+++ Listed entries

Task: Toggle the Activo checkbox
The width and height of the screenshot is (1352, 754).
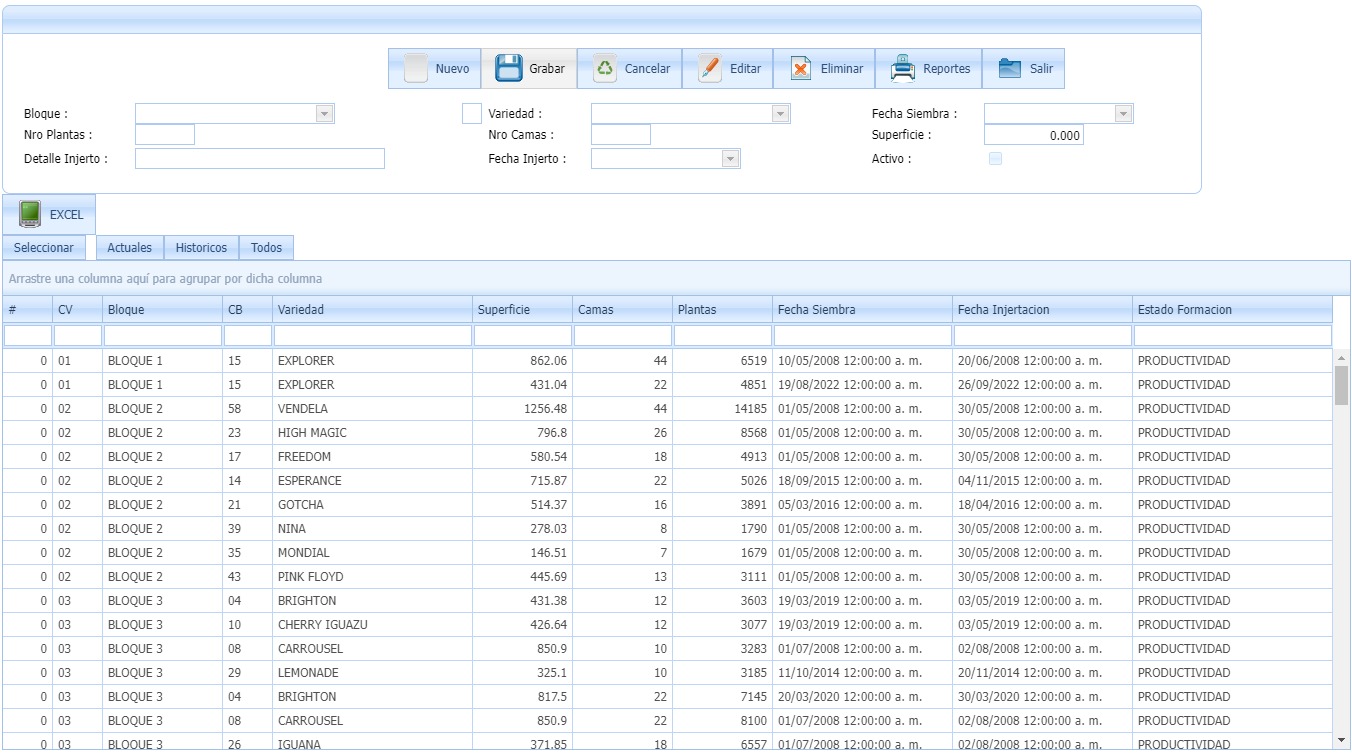Action: 995,158
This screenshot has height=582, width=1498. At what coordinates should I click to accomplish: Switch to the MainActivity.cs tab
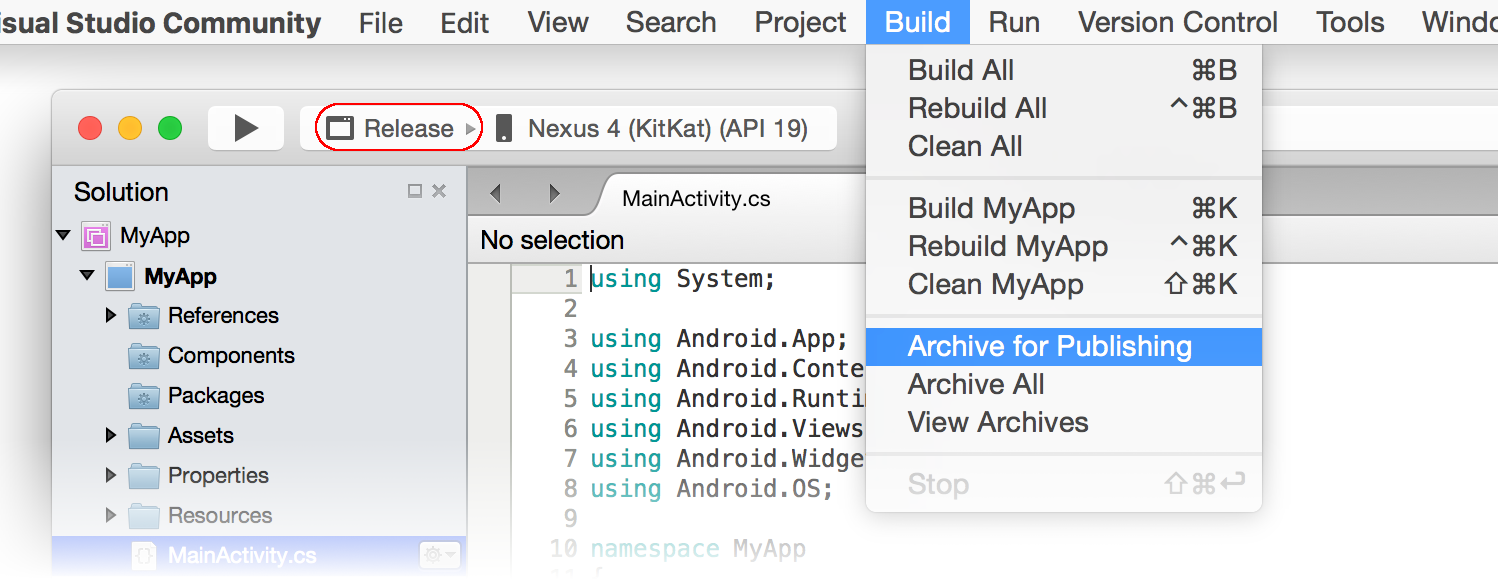(x=696, y=197)
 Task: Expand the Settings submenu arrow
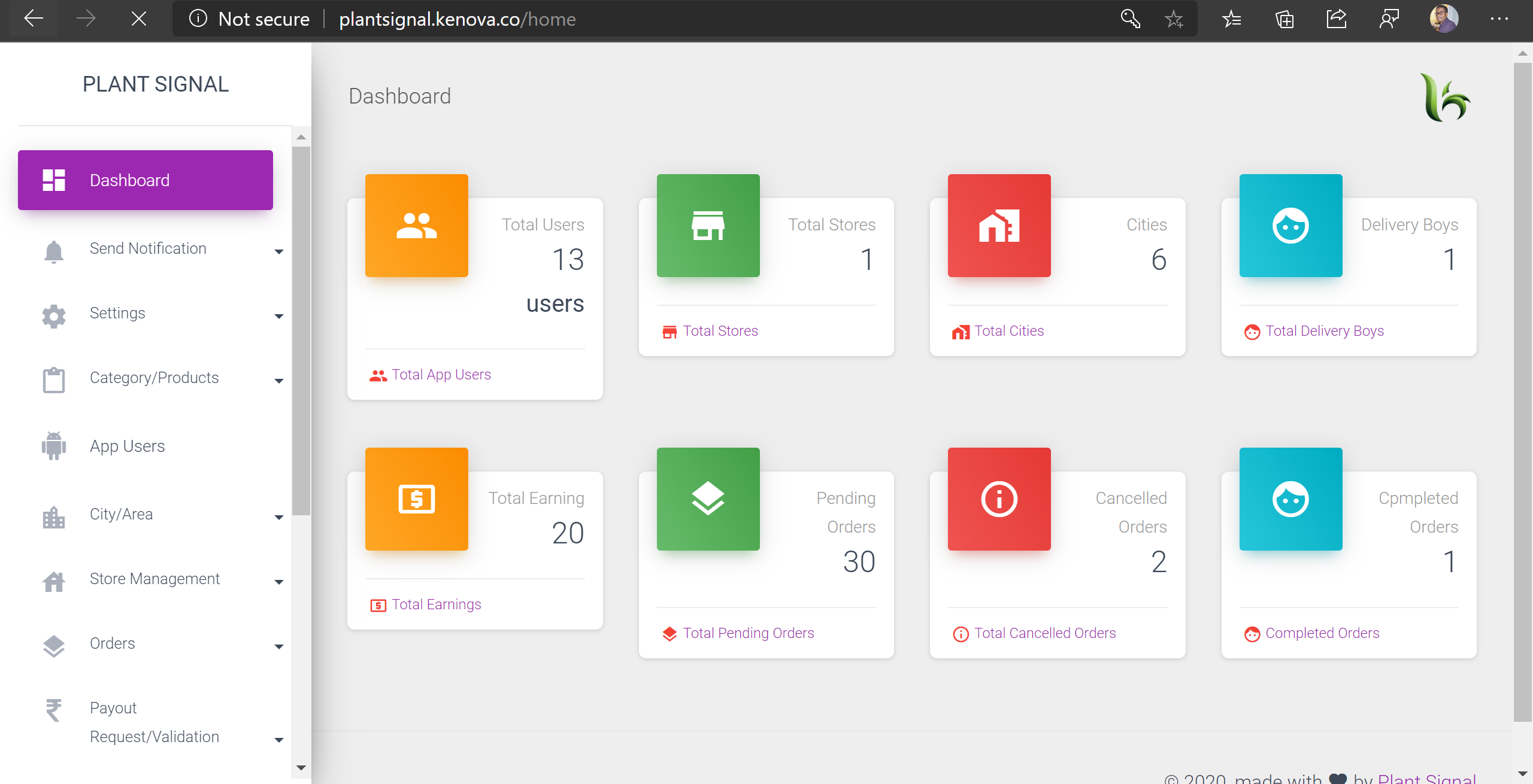coord(278,316)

++++++

● **Goal**:
Please rewrite the items above with every "screenshot" changed to "image" and all else unchanged, leaving out the pictures.

● **The answer**:
Task: Toggle the Activo checkbox
The width and height of the image is (1352, 754).
Action: 995,158
This image has height=582, width=1498. At what coordinates should I click to accomplish: Switch to the MainActivity.cs tab
(x=696, y=197)
 Task: Expand the Settings submenu arrow
coord(278,316)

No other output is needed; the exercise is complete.